At this point, the churches saw themselves as being “targeted” by the government. After filing the lawsuit, ADF senior counsel Ryan Tucker pointed out that, like many government bans on church services, Simmons’s order allows other potentially dangerous institutions to remain open, such as the drive-in fast food chain Sonic, located just five minutes down the road from King James.
“Government is clearly overstepping its authority when it singles out churches for punishment, especially in a ridiculous fashion like this,” Tucker said. “In Greenville, you can be in your car at a drive-in restaurant, but you can’t be in your car at a drive-in church service. That’s not only nonsensical, it’s unconstitutional, too.”
He wasn’t the only one who thought so. On Tuesday, Attorney General Bill Barr filed a statement of interest favoring the churches in Greenville. Barr said that, in his view, the facts of the case laid out against Simmons indicated that the churches had been unfairly targeted in the practice of their “religious conduct.”
Barr pointed specifically at the discrepancies in Greenville’s attitude toward Sonic and the churches. The attorney general wrote that the city’s decision to allow people to eat at Sonic with their windows down but not to allow people to sit in their church parking lot with their windows up was inconsistent with Simmons’s insistence that the ban was instituted solely “to save lives and to prevent the spread of COVID-19 specifically linked to church gatherings.”
“It is unclear why prohibiting these services is the least restrictive means of protecting public health,” Barr wrote of the drive-in services. “Especially if, as alleged in the complaint, the city allows other conduct that would appear to pose equal — if not greater — risks.”
Barr often weighs in on religious liberty cases, and, as his speech at the University of Notre Dame last October revealed, when the attorney general speaks on the issue, he elevates it to national prominence.
Even without Barr’s help, the issue of drive-in services was already becoming prominent. On Saturday, Justin Walker, a Louisville district judge, ruled in favor of On Fire, an evangelical church suing the city for reasons similar to the churches in Mississippi. Walker granted a temporary restraining order on the ban for On Fire, calling Mayor Greg Fischer’s attempt to halt drive-in services “unconstitutional.”
But Walker went further.

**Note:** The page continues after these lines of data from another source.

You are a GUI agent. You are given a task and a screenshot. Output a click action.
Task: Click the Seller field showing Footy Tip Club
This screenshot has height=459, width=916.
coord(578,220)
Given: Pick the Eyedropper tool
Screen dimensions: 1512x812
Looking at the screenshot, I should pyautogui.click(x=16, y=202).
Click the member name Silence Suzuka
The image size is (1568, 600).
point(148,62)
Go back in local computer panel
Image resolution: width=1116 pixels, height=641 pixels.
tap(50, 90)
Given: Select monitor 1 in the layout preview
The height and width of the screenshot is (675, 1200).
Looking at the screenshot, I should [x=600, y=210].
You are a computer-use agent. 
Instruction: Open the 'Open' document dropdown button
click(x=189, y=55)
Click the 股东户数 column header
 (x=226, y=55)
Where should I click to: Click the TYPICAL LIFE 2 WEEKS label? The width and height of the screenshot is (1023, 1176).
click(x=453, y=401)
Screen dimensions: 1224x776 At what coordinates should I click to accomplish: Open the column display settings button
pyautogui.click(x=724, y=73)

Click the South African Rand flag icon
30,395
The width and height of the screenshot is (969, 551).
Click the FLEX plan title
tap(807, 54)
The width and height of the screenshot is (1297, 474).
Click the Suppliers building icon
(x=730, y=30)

In a wide-ranging meditation on religious liberty, he compared the drive-in services case to Burwell v. Hobby Lobby Stores, Inc. and Little Sisters of the Poor v. Commonwealth of Pennsylvania, two of the most high-profile religious liberty Supreme Court battles in the past decade. In his view, this case is no less important.
And the longer the coronavirus shutdowns persist, the more right he’ll become.